Wenn dich die Rillen aber stören, dann ab in den Baumarkt, kaufst dir 800-er, 1000-er und Polierschleifpapier, schon kannst du die Coldplate plan schleifen (natürlich mit Garantieverlust, selbstverständlich). Und wen ndu die Garantie nicht verlieren willst, dann nimm einfach ne gute WLP, wie die Cryonaut von Thermalgrizzly oder die CoolerMaster Master Liquid Nano, die sind nicht viel schlechter als das Flüssigmetallzeugs, lassen sich aber um Welten einfacher auftragen. Bei Flüssigmetall braucht es übrigens nur ein kleines Tröpfen, welches man dann auch gut auf dem ganzen IHS verteilen muss. Ist halt ne scheiss Arbeit, doch kommt man nicht drum rum. Wenn du zu viel Flüssigmetall drauf tust, riskierst du gar den Tod deines Mobos. Denn es muss nur ein Mü(!) davon auf ein elektrisches Bauteil (z.B. in den Sockel) kommen, schon macht es den Trip über den Jordan.
Bzgl. dem Kontakt würd ich nun erst mal kontrollieren, ob alle Distanzstücke auch richtig platziert waren. Dann würd ich mal kontrollieren, wie eigentlich das IHS ist. Dazu ne feine Schicht normale (Billig-)WLP auftragen, Kühler montieren und dann abnehmen, um den Abdruck zu begucken. Übrigens, es gibt auch ne einfachere Lösung als diese doofen Spritzen zum auftragen, die halt wirklich eher was für Pros ist: das Pad von denen. Das muss man nur zwischen Coldplate und IHS legen, Kühler anziehen, CPU aufheizen damit das Pad (Coolaboratory Metall Pad heisst es) flüssig wird, danach abkühlen lassen und fertig.

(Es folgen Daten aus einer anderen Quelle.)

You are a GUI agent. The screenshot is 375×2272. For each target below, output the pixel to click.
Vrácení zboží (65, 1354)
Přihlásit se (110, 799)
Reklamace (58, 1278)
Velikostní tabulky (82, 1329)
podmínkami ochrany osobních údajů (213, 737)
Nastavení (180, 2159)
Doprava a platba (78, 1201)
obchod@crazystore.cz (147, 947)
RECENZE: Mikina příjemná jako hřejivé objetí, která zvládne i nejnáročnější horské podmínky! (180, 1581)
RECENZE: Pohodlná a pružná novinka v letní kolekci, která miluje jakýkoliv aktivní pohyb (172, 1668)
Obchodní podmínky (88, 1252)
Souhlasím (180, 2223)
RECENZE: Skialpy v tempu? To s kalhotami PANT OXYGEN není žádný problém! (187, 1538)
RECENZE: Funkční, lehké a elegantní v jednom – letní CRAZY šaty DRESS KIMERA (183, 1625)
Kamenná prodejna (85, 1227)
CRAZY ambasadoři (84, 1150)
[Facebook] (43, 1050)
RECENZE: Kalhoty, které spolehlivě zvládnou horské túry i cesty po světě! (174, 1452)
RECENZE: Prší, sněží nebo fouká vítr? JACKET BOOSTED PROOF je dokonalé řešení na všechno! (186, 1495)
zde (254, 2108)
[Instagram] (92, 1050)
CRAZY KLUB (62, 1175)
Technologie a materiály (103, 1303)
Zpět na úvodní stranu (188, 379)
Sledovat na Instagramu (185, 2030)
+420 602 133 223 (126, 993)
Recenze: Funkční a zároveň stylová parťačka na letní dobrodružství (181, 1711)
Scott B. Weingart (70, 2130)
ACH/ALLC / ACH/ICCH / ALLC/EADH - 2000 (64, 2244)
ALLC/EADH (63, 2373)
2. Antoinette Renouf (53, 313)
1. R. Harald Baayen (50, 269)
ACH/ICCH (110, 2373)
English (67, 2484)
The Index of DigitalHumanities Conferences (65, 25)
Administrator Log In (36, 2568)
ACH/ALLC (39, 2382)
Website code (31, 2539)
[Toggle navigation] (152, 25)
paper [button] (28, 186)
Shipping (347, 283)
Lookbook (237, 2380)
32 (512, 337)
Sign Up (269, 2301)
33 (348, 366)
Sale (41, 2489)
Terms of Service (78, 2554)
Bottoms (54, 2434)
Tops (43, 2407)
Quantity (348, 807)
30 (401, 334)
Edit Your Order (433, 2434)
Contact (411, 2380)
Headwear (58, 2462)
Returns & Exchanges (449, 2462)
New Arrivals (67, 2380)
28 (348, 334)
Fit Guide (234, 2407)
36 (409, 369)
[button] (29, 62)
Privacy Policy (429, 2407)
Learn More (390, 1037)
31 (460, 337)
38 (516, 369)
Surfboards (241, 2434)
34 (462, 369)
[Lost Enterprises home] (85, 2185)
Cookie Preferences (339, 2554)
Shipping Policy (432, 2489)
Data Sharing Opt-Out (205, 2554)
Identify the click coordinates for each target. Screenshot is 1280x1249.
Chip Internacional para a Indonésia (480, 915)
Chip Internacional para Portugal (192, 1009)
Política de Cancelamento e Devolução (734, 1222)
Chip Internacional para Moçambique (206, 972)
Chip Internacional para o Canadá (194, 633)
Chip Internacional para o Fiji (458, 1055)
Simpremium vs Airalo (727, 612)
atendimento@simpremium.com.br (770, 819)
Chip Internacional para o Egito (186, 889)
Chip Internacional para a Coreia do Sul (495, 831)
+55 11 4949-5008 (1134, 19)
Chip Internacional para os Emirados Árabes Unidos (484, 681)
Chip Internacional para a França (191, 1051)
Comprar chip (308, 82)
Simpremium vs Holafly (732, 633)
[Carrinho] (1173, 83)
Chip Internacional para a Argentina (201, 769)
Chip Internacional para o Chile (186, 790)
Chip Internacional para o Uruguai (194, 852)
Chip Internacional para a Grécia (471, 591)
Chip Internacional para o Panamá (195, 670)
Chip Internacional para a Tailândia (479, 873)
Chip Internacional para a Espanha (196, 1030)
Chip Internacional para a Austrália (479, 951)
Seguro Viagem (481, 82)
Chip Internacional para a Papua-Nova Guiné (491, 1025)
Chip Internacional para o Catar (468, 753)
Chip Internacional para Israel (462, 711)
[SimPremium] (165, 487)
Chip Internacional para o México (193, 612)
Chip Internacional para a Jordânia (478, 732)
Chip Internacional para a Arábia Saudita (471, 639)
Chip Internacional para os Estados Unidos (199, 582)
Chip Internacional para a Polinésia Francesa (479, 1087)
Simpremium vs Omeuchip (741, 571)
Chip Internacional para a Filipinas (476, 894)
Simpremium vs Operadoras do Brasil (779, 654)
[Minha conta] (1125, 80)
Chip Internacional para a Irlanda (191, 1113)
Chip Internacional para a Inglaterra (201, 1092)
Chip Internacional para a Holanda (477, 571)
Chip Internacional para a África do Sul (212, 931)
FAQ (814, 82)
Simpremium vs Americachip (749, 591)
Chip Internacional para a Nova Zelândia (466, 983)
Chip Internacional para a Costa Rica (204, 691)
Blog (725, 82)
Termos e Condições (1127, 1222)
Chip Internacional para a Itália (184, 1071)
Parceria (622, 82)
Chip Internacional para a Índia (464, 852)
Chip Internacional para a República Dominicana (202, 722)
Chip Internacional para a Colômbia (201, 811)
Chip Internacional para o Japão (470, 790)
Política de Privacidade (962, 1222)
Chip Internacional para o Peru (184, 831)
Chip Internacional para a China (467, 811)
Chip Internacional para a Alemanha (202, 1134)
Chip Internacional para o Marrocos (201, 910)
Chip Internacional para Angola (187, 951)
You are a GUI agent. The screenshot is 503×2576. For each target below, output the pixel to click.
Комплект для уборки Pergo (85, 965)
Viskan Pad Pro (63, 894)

Verteilt sich einfacher als diese Flüssigmetallpampen aus der Spritze, da es halt ein fester Körper ist und durch den Schmelzvorgang sollt es sich eben auch besser den Unebenheiten anpassen. Aaaaber eben, die aktuell besten normalen WLPs sind kaum schlechter als diese Flüssigmetallsachen (hier mal ein ältere Ranking, da siehst du: das Metall Pad ist nur 3°C besser als normale WLP: Results: Air-Cooled GPU; Medium Mounting Pressure - Thermal Paste Comparison, Part Two: 39 Products Get Tested).




			Dieser Inhalt steht nur eingeloggten Mitgliedern zur Verfügung.
        




			Dieser Inhalt steht nur eingeloggten Mitgliedern zur Verfügung.


----------



## H3adex (3. März 2017)

*AW: cooler master nepton 240m + Flüssigmetall Kurze Frage*

danke für die ausführliche Antwort. wielang dauert es ca bis die flüssig metallpaste etwas härter wird ? hab gestern nochmal bissl rumgefummelt und nachgeschaut soweit ist alles io temperaturen im idle nach 20h sind maximal 30crad , temperaturen prime (100%last bei 4.6ghz @1.25volt) maximal 50crad nach 4h


----------



## Chimera (3. März 2017)

*AW: cooler master nepton 240m + Flüssigmetall Kurze Frage*

Flüssigmetall aus der Spritze wird erst härter, wenn es abkühlt bzw. richtig hart wird es nie. Das ist ja bissel die Krux an dem Zeugs. Wenn es aushärten würde, dann wär es doch auch in der Spritze schon hart, oder  ? Was anderes ist das Liquid Metall Pad, das ist im Urzustand eben schon (wie ein Kaugummi) etwas härter, denke mal, es hat auch ne andere Zusammensetzung. Gibt von EKWB auch so was (siehe hier: Search results for: 'tim'  – EK Webshop), was ähnlich zu funzen scheint wie das Metall Pad, aber damals im test von PCGH sogar deutlich schlechter abschnitt als normale Pasten. Zudem war es bissel heikler in der Anwendung, da der Schmelzpunkt eben nicht sonderlich hoch lag.
Nun, auf alle Fälle weisst du jetzt, warum ich Flüssigmetall gar nicht mag (auch wenn meine Erfahrungen damit doch schon Jahre zurückliegen). Ich hatte damals das Problem, dass zwar das IHS noch relativ einfach zu reinigen war, aber der Kühlerboden...da hab ich mir fast nen Wolf geholt vom scheuern  Seither setze ich lieber auf gute WLPs, wie die Prolimatech PK-1 und PK-3, die Thermalgrizzly Cryonaut, usw. Klar, kosten halt auch nicht wenig, doch im Verhältnis zu Flüssigmetall ist halt nur schon die einfachere Anwendung den Preis wert


----------